= Exercise instructions =
Pictures in the entries below are excluded; copy only the lines from the one containing "The width and height of the screenshot is (965, 900)." to the one containing "Task: Select the", both included.
*** Begin section ***
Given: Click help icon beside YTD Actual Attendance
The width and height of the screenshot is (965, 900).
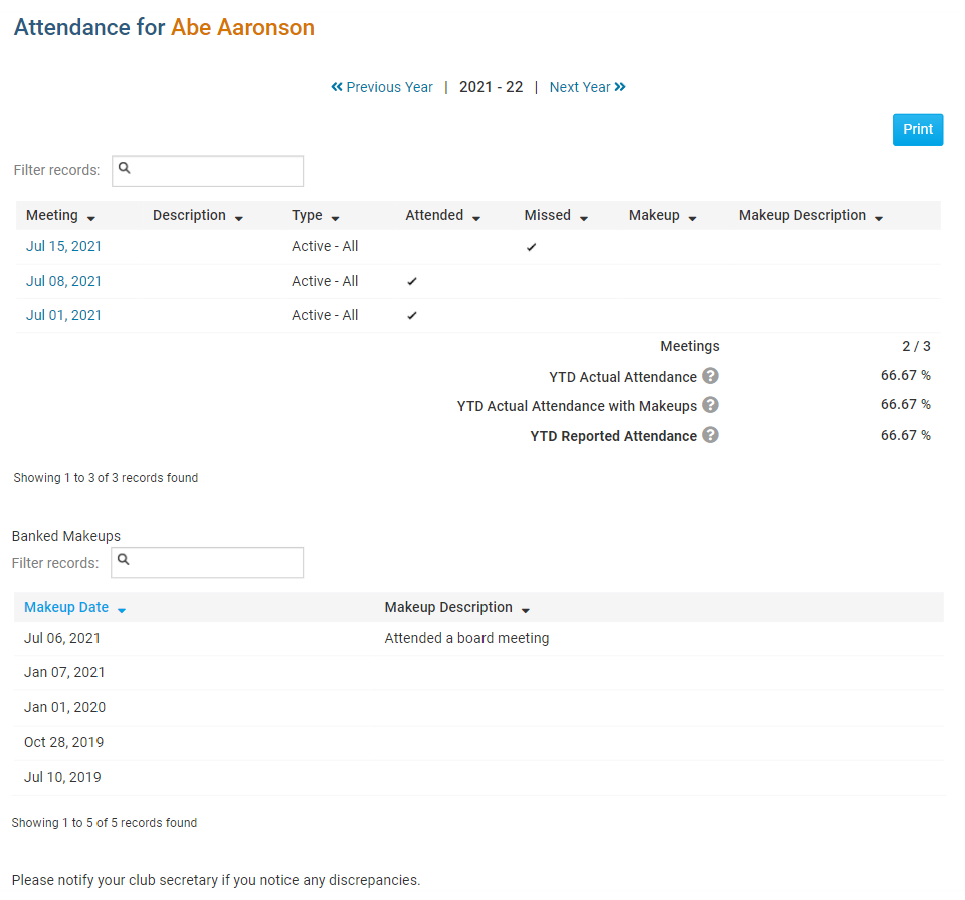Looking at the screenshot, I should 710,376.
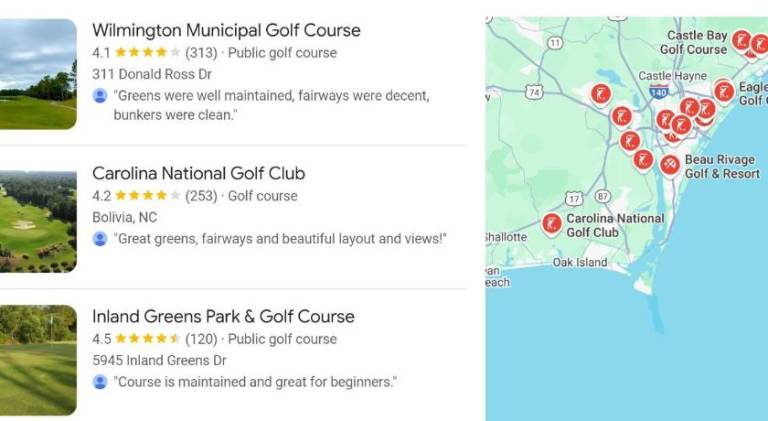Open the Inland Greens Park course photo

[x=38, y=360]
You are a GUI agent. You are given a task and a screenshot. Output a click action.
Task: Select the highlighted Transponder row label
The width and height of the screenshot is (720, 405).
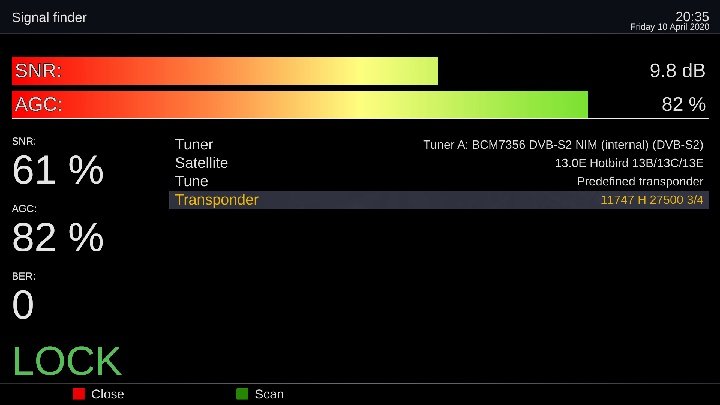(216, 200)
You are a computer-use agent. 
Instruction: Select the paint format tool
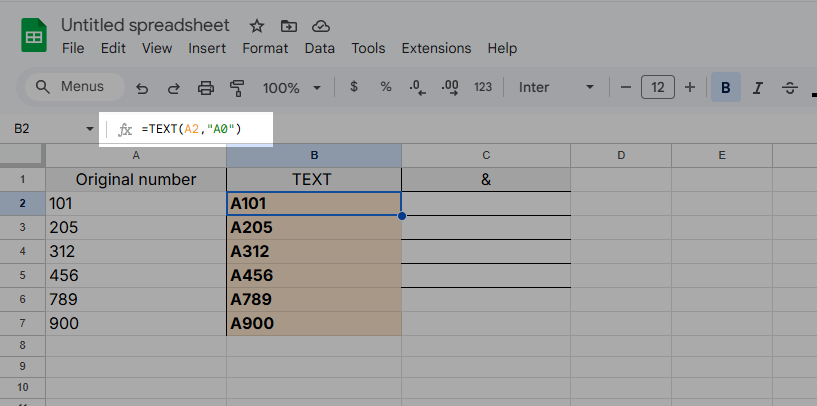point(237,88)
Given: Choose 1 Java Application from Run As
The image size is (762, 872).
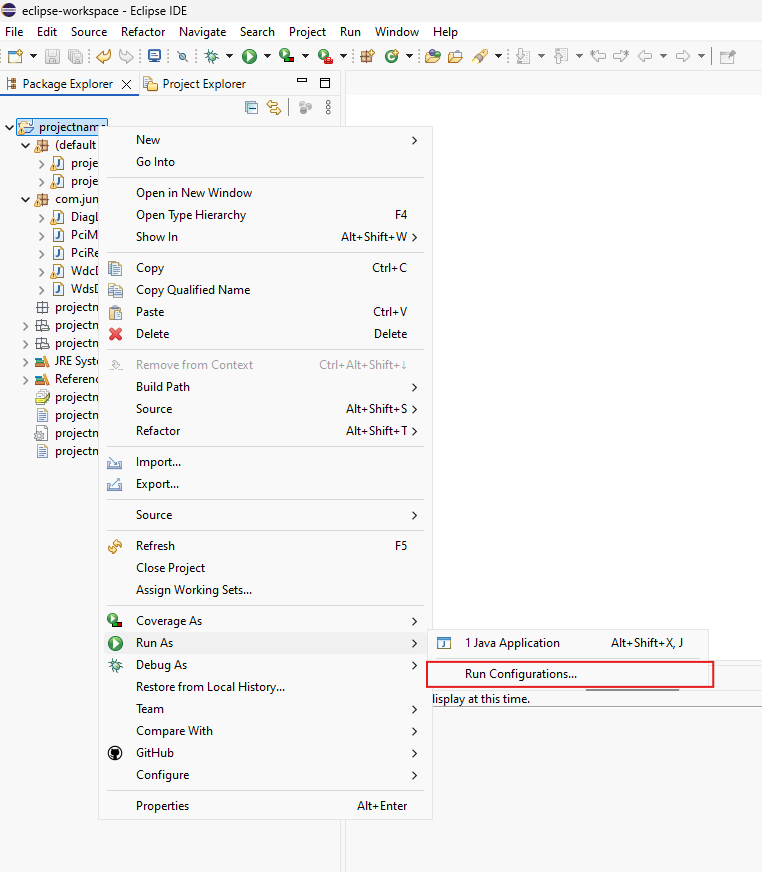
*** End section ***
*** Begin section ***
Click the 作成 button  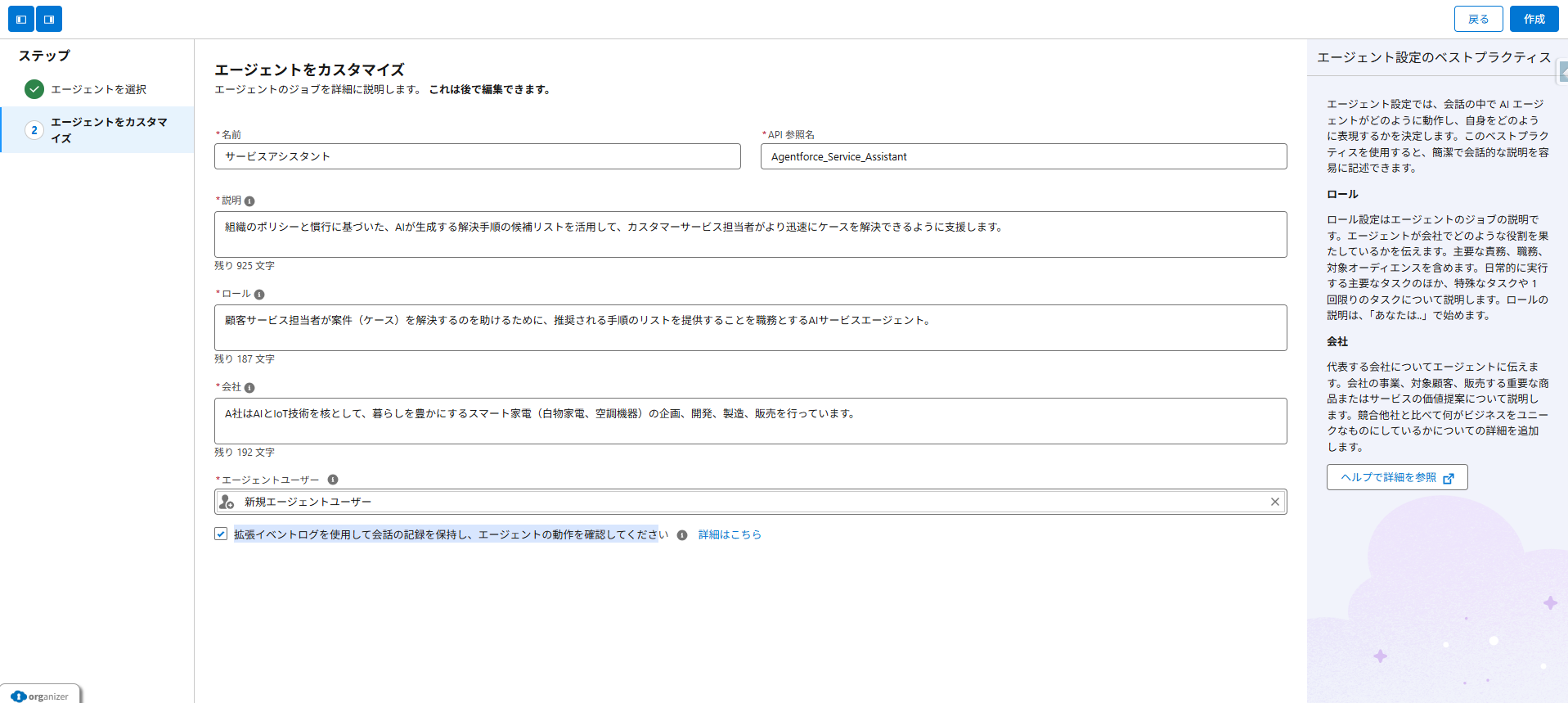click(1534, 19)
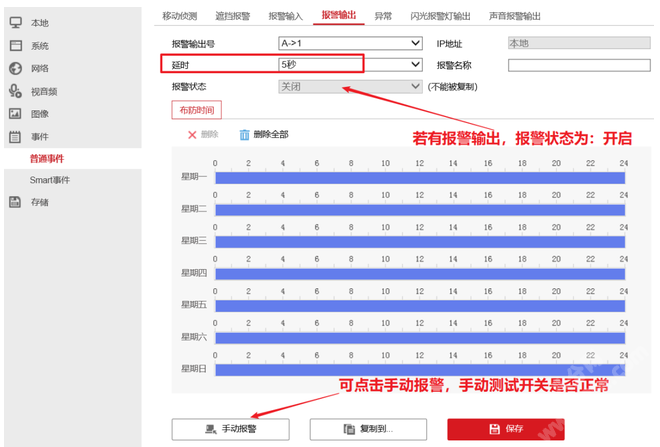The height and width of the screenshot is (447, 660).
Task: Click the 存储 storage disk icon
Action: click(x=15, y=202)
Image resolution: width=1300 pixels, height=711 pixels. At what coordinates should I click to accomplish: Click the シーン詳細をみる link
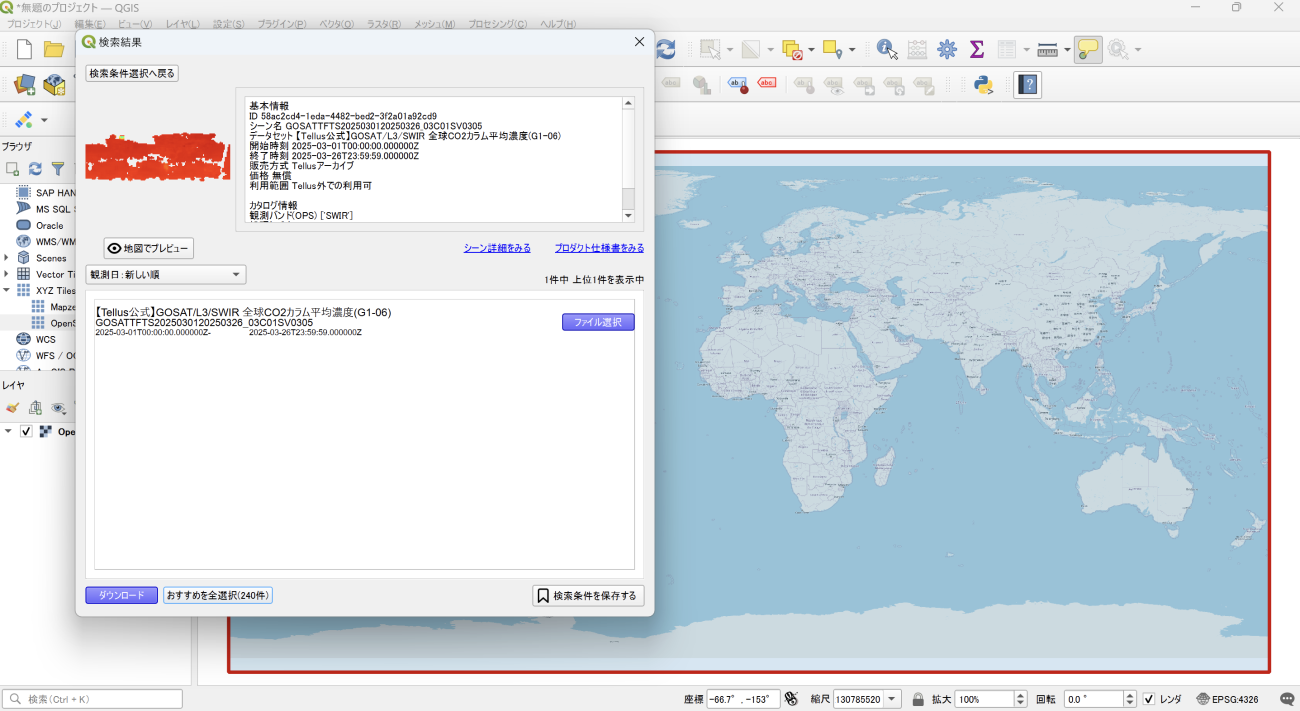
*** End section ***
= Solution =
The width and height of the screenshot is (965, 900).
Looking at the screenshot, I should 710,376.
Open the Inland Greens Park course photo

[x=38, y=360]
You are a GUI agent. You are given a task and a screenshot. Output a click action.
Task: Select the highlighted Transponder row label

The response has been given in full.